The Family Legal Health Program at SickKids is a unique initiative that links health care and legal care to improve child health.
Created by Pro Bono Law Ontario, the Family Legal Health Program delivers free legal services to low-income families whose children receive treatment at SickKids Hospital. Program partners are The Hospital for Sick Children (SickKids) and law firms McMillan and Torkin Manes. The Family Legal Health Program currently receives funding from The Law Foundation of Ontario.
The FHLP helps low-income patients and families meet their basic needs by incorporating legal advocacy into clinical practice. The program enables clinicians to see the link between social conditions and the law and to use legal advocacy to improve family stability and prevent illness. Some legal issues adversely affect a child’s health; others can impact a family’s capacity to manage their child’s care. When a family’s basic needs are met, clinical interventions are also more likely to be effective and sustainable.

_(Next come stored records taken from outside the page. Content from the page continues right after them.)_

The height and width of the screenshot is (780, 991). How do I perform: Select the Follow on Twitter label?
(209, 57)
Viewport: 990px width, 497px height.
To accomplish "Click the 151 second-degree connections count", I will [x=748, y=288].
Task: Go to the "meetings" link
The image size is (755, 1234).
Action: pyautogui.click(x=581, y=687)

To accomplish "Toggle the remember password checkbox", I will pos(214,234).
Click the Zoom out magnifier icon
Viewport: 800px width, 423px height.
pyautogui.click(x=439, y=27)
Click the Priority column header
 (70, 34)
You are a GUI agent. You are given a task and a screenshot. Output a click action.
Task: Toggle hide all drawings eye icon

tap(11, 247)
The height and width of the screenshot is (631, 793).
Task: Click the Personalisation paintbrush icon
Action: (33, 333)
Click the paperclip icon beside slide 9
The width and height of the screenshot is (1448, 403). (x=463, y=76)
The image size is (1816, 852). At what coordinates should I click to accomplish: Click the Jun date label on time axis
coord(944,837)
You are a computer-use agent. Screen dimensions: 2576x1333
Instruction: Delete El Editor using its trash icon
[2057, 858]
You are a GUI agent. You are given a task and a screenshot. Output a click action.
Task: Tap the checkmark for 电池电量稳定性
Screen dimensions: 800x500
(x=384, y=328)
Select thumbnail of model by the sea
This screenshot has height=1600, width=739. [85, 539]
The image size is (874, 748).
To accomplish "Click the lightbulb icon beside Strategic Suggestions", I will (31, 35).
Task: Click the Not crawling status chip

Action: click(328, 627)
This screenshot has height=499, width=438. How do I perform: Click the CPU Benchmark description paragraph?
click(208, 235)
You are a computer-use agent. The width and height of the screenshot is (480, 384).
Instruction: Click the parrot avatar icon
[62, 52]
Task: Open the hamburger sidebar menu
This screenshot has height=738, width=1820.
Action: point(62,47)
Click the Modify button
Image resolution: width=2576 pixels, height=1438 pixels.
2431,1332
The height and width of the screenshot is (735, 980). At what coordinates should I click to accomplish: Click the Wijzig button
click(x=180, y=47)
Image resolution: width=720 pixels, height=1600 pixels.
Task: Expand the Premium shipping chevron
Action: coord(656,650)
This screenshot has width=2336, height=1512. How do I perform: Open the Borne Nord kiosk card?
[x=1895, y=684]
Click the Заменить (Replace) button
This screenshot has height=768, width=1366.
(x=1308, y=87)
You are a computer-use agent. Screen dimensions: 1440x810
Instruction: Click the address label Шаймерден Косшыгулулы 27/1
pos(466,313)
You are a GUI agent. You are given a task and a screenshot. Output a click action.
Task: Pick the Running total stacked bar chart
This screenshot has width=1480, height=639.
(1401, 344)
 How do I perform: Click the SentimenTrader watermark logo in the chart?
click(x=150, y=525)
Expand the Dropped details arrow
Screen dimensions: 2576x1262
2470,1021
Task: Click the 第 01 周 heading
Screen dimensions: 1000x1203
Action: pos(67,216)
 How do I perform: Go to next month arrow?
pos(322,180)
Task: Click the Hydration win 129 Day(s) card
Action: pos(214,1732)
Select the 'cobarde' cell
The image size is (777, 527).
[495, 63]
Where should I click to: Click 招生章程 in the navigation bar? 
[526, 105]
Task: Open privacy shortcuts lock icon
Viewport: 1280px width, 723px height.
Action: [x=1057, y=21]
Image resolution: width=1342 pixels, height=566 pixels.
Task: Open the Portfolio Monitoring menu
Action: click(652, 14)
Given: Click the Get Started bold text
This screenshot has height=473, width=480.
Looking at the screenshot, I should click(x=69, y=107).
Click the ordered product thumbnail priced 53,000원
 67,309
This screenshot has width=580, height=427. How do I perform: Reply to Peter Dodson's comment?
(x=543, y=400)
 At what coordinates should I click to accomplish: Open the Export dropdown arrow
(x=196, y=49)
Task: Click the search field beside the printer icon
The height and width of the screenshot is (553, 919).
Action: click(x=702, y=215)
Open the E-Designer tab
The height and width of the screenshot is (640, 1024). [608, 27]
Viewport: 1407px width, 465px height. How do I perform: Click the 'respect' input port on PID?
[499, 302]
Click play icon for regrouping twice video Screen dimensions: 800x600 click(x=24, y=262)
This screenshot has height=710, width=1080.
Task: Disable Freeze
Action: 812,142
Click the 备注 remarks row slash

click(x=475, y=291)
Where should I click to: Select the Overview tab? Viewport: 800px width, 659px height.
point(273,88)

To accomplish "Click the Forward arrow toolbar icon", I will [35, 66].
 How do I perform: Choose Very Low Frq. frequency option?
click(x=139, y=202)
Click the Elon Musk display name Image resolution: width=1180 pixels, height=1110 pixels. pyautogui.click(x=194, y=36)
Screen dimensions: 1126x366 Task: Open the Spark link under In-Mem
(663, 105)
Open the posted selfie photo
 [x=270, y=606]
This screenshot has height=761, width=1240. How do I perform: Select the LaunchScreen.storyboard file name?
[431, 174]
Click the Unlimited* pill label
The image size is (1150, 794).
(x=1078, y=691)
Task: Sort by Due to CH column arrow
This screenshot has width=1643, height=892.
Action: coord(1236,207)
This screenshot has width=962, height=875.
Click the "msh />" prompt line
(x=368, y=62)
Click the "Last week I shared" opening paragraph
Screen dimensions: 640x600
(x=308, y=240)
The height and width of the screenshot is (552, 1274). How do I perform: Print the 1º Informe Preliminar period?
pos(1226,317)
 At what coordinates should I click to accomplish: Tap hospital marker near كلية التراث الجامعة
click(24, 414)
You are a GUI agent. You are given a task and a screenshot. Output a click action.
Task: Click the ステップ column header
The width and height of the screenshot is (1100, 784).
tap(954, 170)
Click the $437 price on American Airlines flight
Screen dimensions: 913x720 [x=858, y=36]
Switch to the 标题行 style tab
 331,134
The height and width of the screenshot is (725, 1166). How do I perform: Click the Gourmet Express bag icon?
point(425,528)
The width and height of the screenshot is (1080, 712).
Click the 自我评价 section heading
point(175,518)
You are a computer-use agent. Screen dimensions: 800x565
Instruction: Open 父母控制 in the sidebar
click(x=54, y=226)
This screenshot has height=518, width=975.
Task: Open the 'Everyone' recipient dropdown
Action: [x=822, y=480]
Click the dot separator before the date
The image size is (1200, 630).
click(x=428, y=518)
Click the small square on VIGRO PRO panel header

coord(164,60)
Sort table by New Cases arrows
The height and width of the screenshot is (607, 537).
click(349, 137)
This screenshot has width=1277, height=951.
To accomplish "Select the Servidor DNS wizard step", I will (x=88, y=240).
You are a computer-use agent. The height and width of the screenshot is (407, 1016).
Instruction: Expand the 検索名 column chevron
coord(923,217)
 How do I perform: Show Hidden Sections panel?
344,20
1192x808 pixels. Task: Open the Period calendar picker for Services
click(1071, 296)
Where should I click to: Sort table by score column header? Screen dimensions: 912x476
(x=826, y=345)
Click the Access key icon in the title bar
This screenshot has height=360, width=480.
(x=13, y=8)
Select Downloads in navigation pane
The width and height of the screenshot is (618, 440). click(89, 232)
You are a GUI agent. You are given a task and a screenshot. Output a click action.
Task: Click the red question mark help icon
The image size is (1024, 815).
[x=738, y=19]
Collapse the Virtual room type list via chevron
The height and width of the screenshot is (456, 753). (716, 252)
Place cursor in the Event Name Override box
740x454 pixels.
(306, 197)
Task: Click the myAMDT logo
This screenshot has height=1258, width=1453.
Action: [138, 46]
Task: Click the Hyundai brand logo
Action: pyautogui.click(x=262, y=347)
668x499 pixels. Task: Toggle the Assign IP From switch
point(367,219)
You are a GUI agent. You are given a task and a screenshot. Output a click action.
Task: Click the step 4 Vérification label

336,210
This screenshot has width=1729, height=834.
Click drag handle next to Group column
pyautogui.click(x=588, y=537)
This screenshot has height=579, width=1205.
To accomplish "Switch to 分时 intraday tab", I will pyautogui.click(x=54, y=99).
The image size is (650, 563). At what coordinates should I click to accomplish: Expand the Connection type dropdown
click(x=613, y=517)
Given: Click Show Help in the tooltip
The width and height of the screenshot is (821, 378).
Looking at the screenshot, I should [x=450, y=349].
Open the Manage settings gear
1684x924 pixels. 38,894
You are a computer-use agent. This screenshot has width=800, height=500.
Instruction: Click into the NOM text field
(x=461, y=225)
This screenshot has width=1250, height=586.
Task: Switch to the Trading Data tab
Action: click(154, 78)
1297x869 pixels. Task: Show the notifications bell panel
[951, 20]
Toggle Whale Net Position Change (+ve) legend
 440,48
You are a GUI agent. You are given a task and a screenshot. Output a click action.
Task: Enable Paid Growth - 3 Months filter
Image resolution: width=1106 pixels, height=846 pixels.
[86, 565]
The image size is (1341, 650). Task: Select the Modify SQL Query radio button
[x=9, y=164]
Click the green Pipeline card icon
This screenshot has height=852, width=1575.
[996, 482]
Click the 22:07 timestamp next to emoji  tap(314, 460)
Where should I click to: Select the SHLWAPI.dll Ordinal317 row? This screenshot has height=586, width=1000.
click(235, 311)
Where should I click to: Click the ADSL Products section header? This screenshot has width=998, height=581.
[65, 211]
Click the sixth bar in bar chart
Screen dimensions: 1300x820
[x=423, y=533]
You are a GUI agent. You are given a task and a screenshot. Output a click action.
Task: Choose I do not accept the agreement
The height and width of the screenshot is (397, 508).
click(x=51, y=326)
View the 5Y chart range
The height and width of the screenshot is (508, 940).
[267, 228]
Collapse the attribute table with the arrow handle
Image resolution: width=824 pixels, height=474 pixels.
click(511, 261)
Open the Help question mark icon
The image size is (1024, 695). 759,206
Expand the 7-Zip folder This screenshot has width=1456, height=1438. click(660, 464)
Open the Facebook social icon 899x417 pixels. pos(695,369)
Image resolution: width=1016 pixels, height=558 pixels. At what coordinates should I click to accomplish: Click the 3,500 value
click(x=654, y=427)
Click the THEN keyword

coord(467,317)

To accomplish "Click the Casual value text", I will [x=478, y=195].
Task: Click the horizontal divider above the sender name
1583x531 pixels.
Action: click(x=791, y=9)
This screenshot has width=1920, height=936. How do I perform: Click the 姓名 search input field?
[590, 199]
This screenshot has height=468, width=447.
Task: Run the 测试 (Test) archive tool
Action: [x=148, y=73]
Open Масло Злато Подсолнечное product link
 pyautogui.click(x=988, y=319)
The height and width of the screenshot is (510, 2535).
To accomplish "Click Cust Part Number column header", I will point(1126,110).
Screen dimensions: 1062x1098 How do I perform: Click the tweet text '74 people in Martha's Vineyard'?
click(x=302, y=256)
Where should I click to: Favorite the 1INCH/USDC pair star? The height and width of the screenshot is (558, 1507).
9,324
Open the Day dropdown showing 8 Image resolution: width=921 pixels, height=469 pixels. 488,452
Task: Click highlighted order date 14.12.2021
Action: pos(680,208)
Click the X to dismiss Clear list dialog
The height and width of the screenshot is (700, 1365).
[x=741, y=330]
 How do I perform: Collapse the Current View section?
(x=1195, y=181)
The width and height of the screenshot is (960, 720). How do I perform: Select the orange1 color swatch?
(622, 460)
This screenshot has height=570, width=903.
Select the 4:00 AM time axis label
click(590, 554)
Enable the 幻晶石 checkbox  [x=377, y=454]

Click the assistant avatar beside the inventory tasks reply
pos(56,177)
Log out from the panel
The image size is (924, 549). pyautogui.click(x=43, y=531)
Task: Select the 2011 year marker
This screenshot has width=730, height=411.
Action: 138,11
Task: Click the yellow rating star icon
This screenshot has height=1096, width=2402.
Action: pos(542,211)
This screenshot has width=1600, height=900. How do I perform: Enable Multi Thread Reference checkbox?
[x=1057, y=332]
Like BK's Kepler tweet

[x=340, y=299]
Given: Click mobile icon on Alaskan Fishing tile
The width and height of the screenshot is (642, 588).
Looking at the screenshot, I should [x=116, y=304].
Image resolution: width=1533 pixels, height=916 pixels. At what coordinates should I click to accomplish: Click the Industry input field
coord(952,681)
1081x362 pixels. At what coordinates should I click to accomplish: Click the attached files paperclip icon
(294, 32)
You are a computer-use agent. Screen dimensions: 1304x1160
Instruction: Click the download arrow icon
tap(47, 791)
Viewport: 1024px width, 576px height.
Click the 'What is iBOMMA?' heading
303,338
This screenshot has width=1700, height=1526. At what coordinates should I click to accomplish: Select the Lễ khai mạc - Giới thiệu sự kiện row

The program involves a unique partnership that links The Hospital for Sick Children (SickKids) with the private bar through Pro Bono Law Ontario (PBLO). Partner law firms McMillan and Torkin Manes provide pro bono legal services to eligible families referred by a Triage Lawyer on-site at the hospital. Based on a program from the United States called Medical-Legal Partnerships, the Family Legal Health Program is the first of its kind in Canada and the first international application of this highly regarded American model.
The program is based on the following premises:
–Social ‘determinants’ impact the health and wellbeing of children, and poverty is a determinant of poor health;
–Most social issues associated with poverty have legal implications and legal remedies;
–Lawyers are beneficial partners for health care practitioners treating low-income patients and families whose health may be impacted by complex, socio-economic issues.
Core Program Activities
1. Training clinicians to spot legal issues
SickKids clinical staff learn to spot legal issues that impact patient health or a family’s capacity to manage their child’s care. The goal of training is to encourage early identification and resolution of legal issues.
2. Direct legal assistance to low-income patients/families
When clinicians identify legal issues, they refer eligible patients and families for free, on-site legal services. A Triage Lawyer provides brief legal services and coordinates case referrals to appropriate legal services (both pro bono and Legal Aid.) Pressing legal issues get the attention they require so families can focus their attention on their child’s health.
3. Systemic advocacy
Through the Family Legal Health Program, legal advocacy becomes a tool to effect change on systemic issues that impact the health and wellbeing of present and future patient populations. Policy work and test cases are two effective ways that lawyers can help pediatric clinicians address the social determinants of child health.